They were best mates, soldiers, adventurers; they had shared danger, drink, women, the best of times together.  Iago was married, he had children, but domestic bliss was not the mainspring of his life.  He lusted after excitement, adventure, the comradeship of like-minded men and loose women.   Life was good.  He and Othello had pitched up in Venice, where they intended to have a good time.  But then Othello appointed Cassio as his lieutenant and fell in love with Desdemona.  These were the contingent events that instigated the disaster.  Iago,  who had long enjoyed the stable though unrequited love for Othello that male comrades in arms enjoy, felt excluded and plotted his revenge.  First Cassio and then Desdemona had got in the way.  Iago was furious; the dark powers of his personality were released and he plotted his revenge.  

Othello was naive and vulnerable.  He had not married and had little experience of women.  He came from a ’Taliban’ culture that kept their women covered up, out of sight and temptation.
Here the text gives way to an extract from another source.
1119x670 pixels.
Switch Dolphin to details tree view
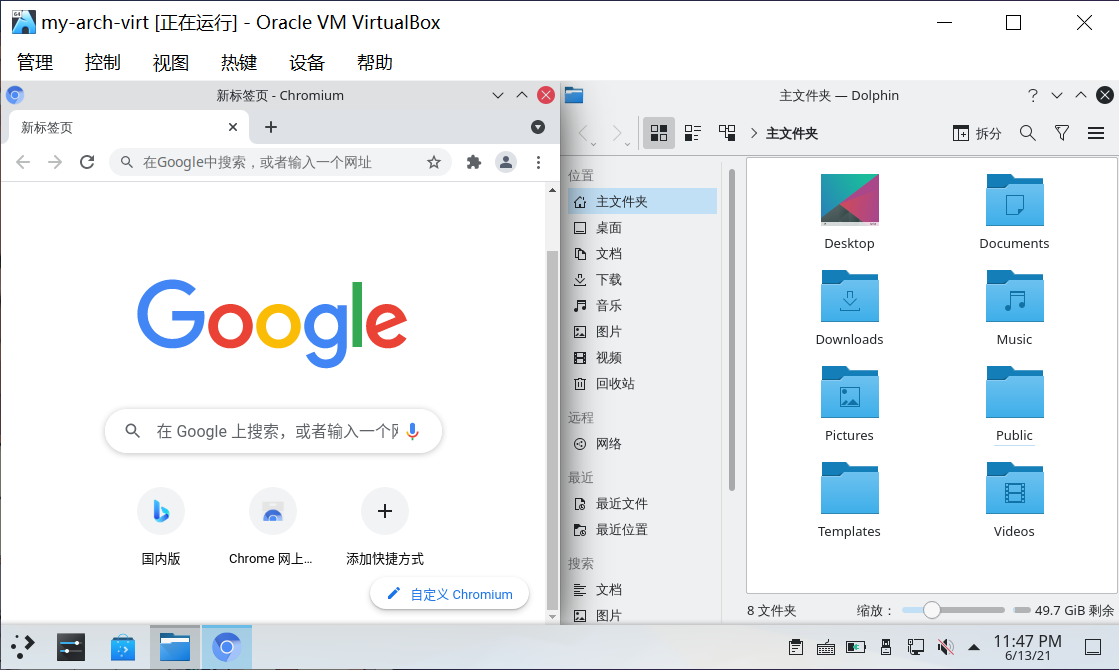pos(727,133)
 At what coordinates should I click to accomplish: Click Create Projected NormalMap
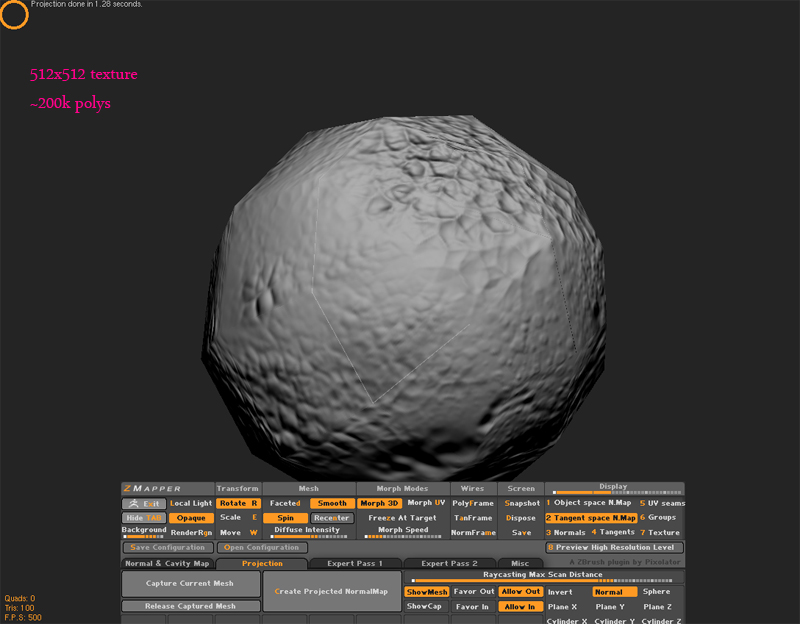pos(331,592)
Throughout history, men have feared the power of women and sought to control them;  their sexual appetites, once released, could destroy a family, a tribe a Kingdom.  We might wonder whether Othello’s mother was sexually incontinent, but for whatever reason, Othello had never previously had a woman he could not control until he met Desdemona, the Venetian beauty, who came from a culture where flirtation and intrigue was a way of life. 

Othello was out of his depth and feeling very vulnerable.  He was overwhelmed by the romance, the experience of being in love.  Those we fear, we put on a pedestal; to Othello, Desdemona appeared  chaste and virtuous but he did not trust her sexuality, even when it was focussed purely on him. Her youthful lustfulness was a contaminant. 
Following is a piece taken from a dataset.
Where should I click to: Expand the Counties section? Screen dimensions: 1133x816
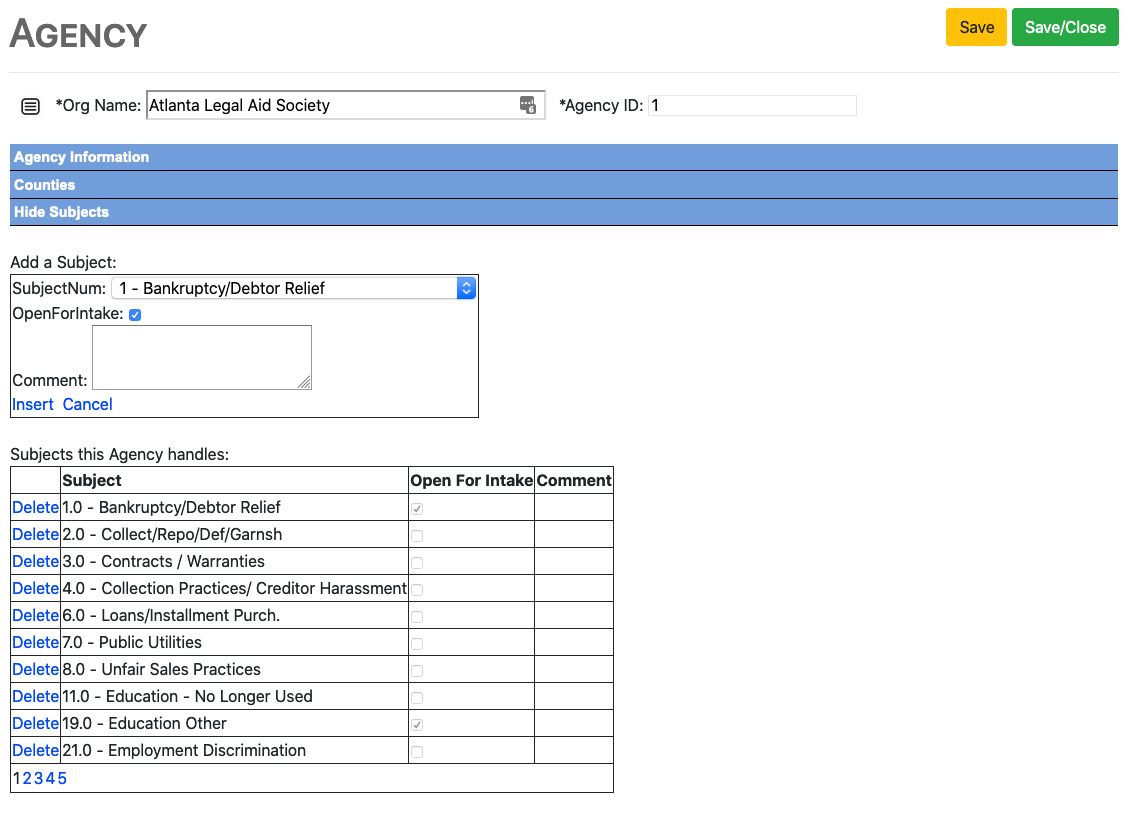[45, 185]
Iago was more the politician, the schemer, the spin doctor who could manipulate other people.  To him everything that was good was just a weakness; something to be exploited.  Iago was so envious of his friend’s infatuation.  How he wished he could experience that kind of all consuming love.  But he was trapped in a loveless marriage and now he was in danger of losing the only real friend he had in the world.  How much he hated Desdemona, how furious he was at being passed over for Cassio.  In the cynical, loveless world he inhabited, he did not care what others thought of him, he had to destroy the one he loved and in so doing destroy the only thing in himself that was good and vulnerable.  He hatched a plot to ensnare both Cassio and Desdemona; he invented an intrigue between them and slowly dripped petrol onto the embers of Othello’s suspicions.
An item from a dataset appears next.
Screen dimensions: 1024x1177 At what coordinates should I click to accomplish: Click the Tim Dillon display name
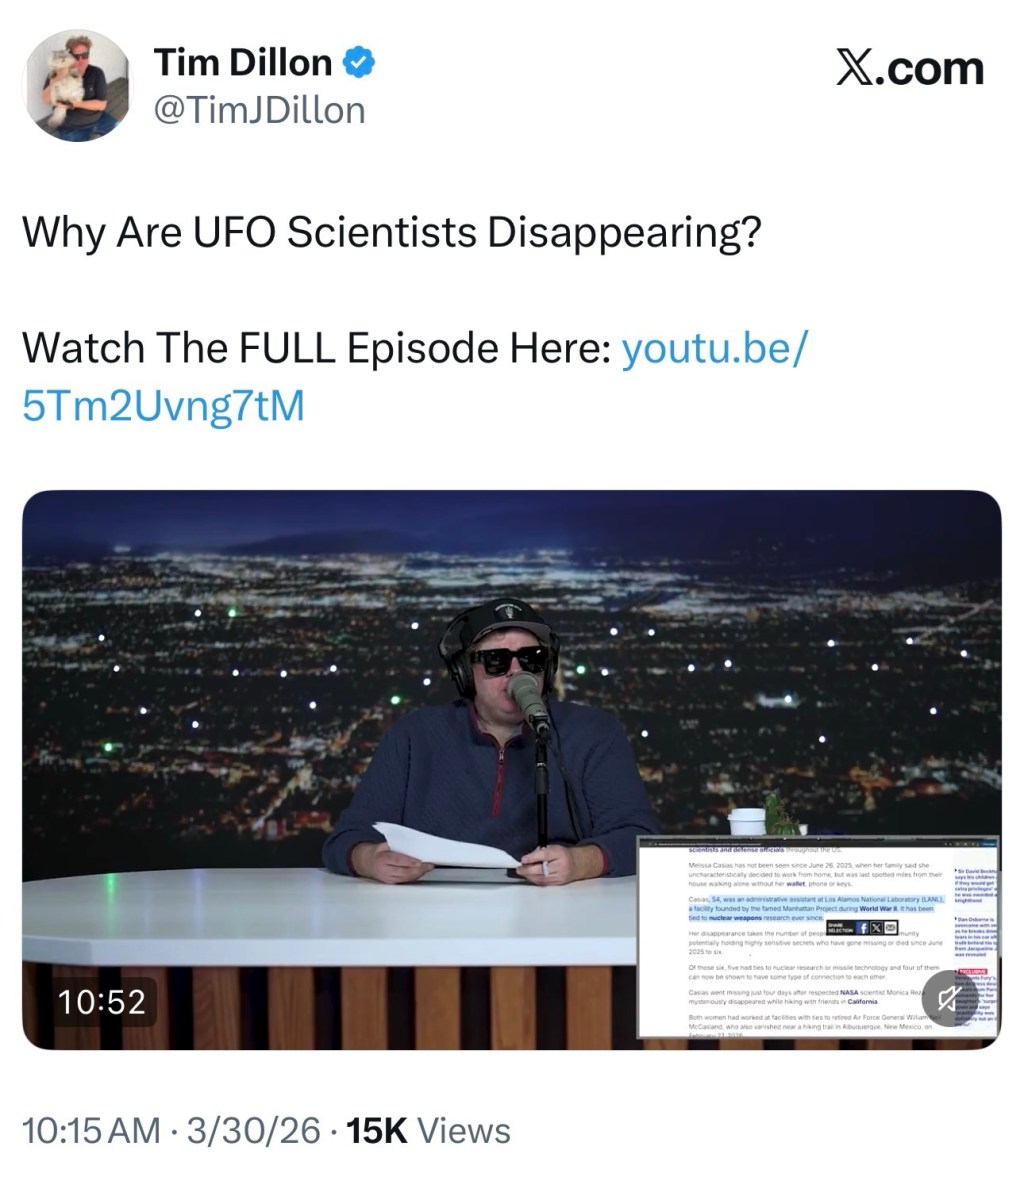(x=242, y=62)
Othello, so courageous in battle, so wise in council, was vulnerable in love and thus susceptible to Iago’s insinuations.  He was the heroic fool; it did not take much to infect him with suspicion.  

But Iago  was not a sophisticated man.  He really didn’t know his own mind;  he just projected his feelings out into others and encouraged their baser motives.  Iago sensed his friends weakness, his corruptibility, his terrible addiction to the pain and pleasure of sexual jealousy.  He was playing with fire, but he did not appreciate the explosive nature of Othello’s fear and rage and thus did not anticipate the disaster that would ensue.  Nevertheless he was responsible; he infected his friend and made him do it.   As the play winds to its dreadful conclusion, he feels nothing but contempt for himself.    

Iago on the Couch is the topic of an after dinner discussion at The Freud Museum between the actor,Simon Russell Beale, director Terry Hands, and psychoanalysts David Bell and Ingres Sodre and produced in DVD by The Institute of Psychoanalysis. Freud and Shakepeare are natural partners, such amazing observers of human nature. They provide moral luminescence without moral judgement. Shakespeare acts out the pain and the doubt; Freud lives with it.